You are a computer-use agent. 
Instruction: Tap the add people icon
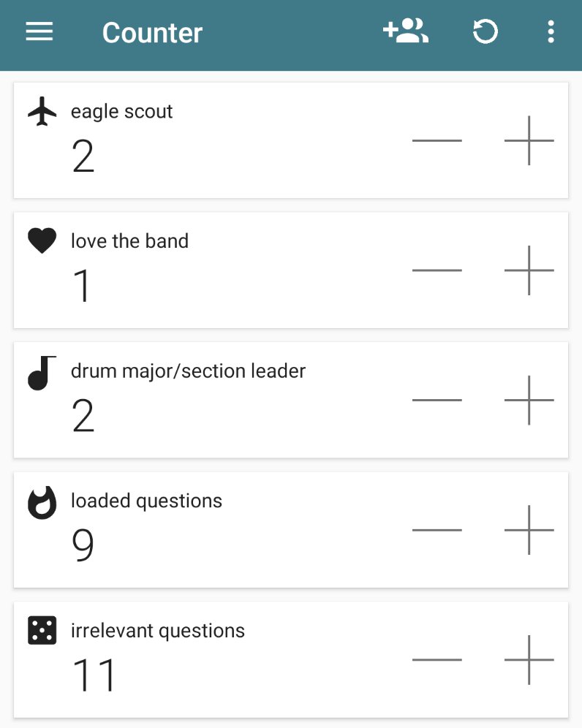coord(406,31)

..............................

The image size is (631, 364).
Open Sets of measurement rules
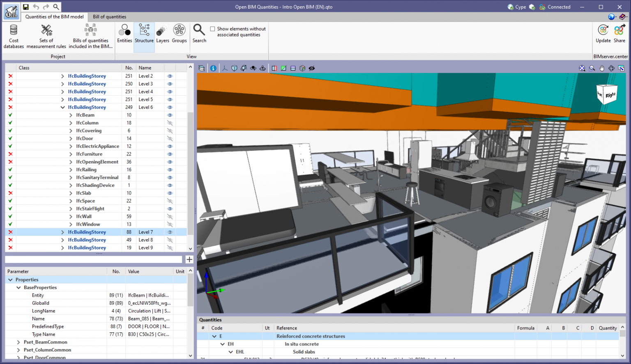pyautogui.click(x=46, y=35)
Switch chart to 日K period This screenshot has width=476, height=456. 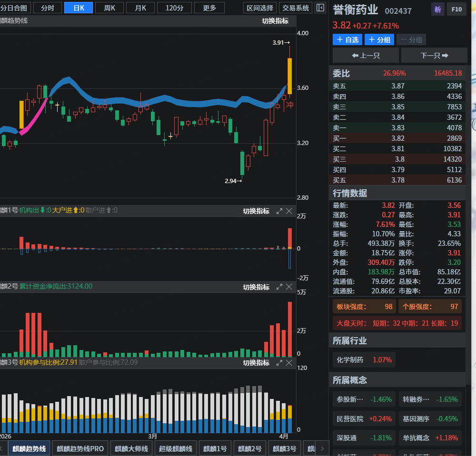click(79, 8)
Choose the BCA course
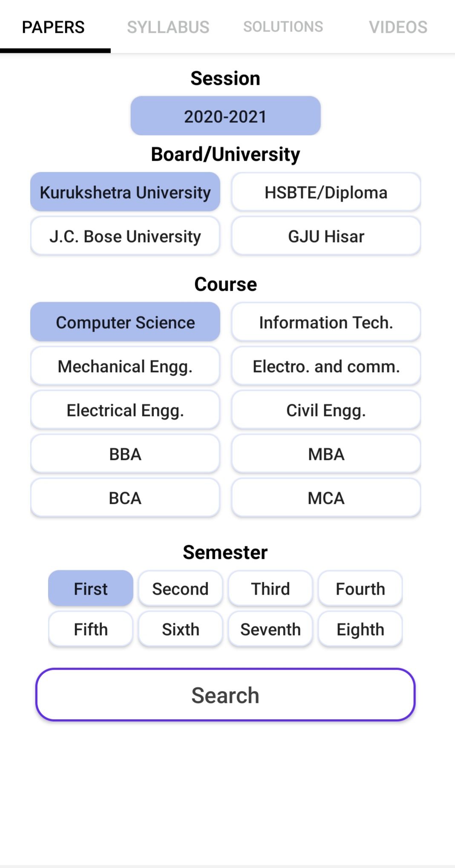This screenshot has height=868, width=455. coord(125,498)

..............................

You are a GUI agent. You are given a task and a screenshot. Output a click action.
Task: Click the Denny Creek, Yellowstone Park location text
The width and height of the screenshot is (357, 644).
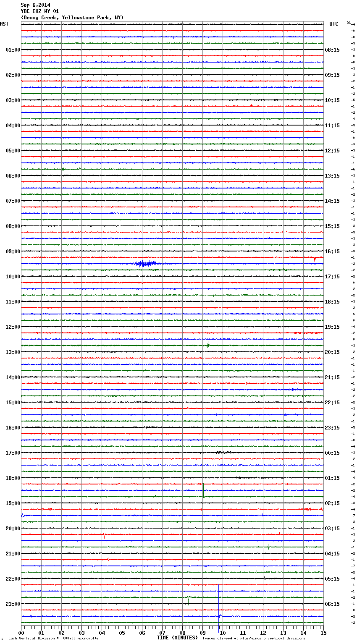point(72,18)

..............................

> PROBLEM STATEMENT
Find the string "agent" in the data. Report each line it appears in.

> TASK OUTPUT
You are a computer-use agent. 
You are a GUI agent. You are given a task and a screenshot. Output a click action.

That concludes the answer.